Three environmental groups today announced a lawsuit settlement that will require the U.S. government to respond within several months to petitions seeking greater protections for two imperiled species of sea turtles.

The agreement settles a lawsuit filed in federal court in San Francisco in May in which the groups charged two agencies with violating the U.S. Endangered Species Act by failing to meet a 12-month deadline for responding to the petitions.

The two types of turtles are the leatherback, listed as an endangered species, and the loggerhead, listed as a threatened species.

Teri Shore, program director of the Turtle Island Restoration Network, said, “We must hold the line on the capture of sea turtles by fishing fleets until stronger protections are considered and put into place.”

Shore said, “Fisheries are a primary reason for the sea turtle’s decline and the situation is too dire to delay action any longer.”

The network, the Center for Biological Diversity and Oceana want to have Pacific Ocean waters off the California and Oregon coasts declared critical habitat for the leatherback turtle.

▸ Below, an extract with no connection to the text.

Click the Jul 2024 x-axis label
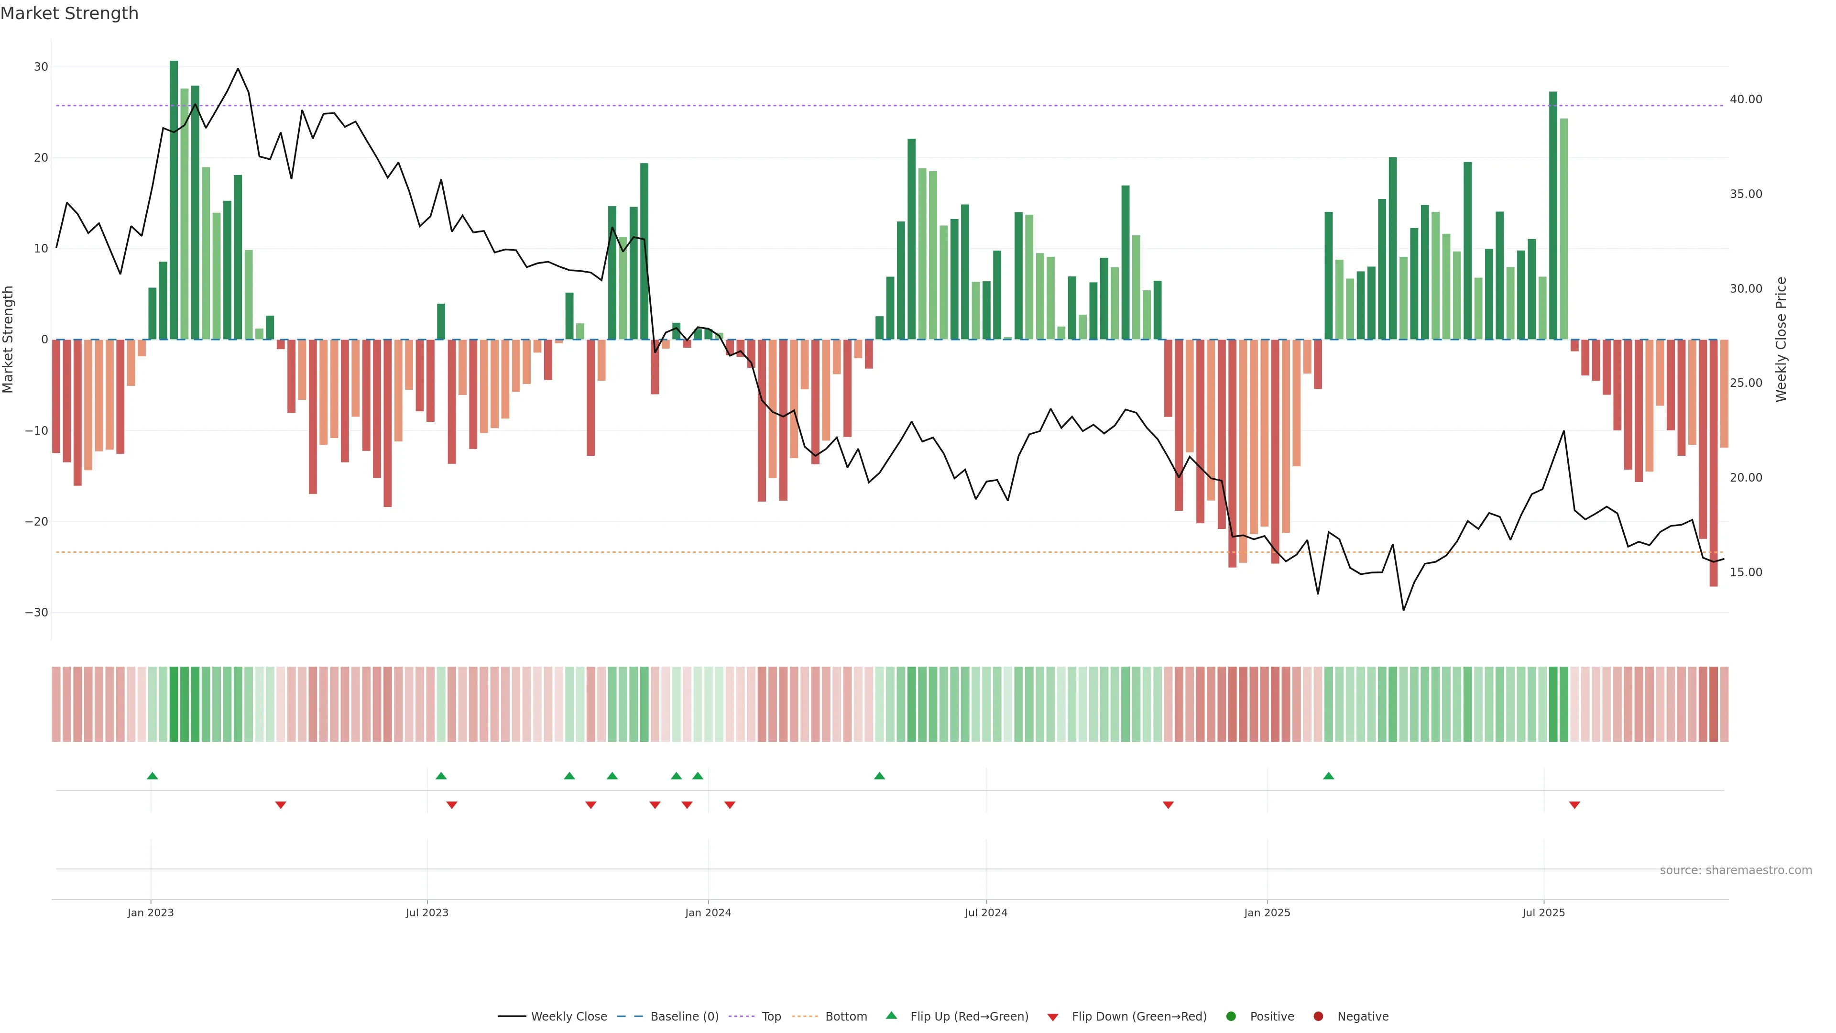The image size is (1836, 1033). (x=986, y=913)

Shore said leatherbacks migrate more than 6,000 miles from nesting beaches in Indonesia to feed on jellyfish off the West Coast.

Under the settlement, the National Marine Fisheries Service will act on the critical habitat petition by Dec. 4.

In two other petitions, the groups want to have the status of North Pacific and Western North Atlantic populations of loggerhead turtles strengthened from threatened to endangered species.

The fisheries service and the U.S. Fish and Wildlife Service will respond to those petitions by Feb. 19, under the settlement.

Shore said loggerhead sea turtles have declined by at least 80 percent in the North Pacific and could become functionally extinct by the mid-21st century if additional protections are not put into place.

The groups’ petitions were filed at various times in 2007 and the agencies made preliminary findings that action may be warranted, but missed a 12-month deadline for deciding whether action is warranted.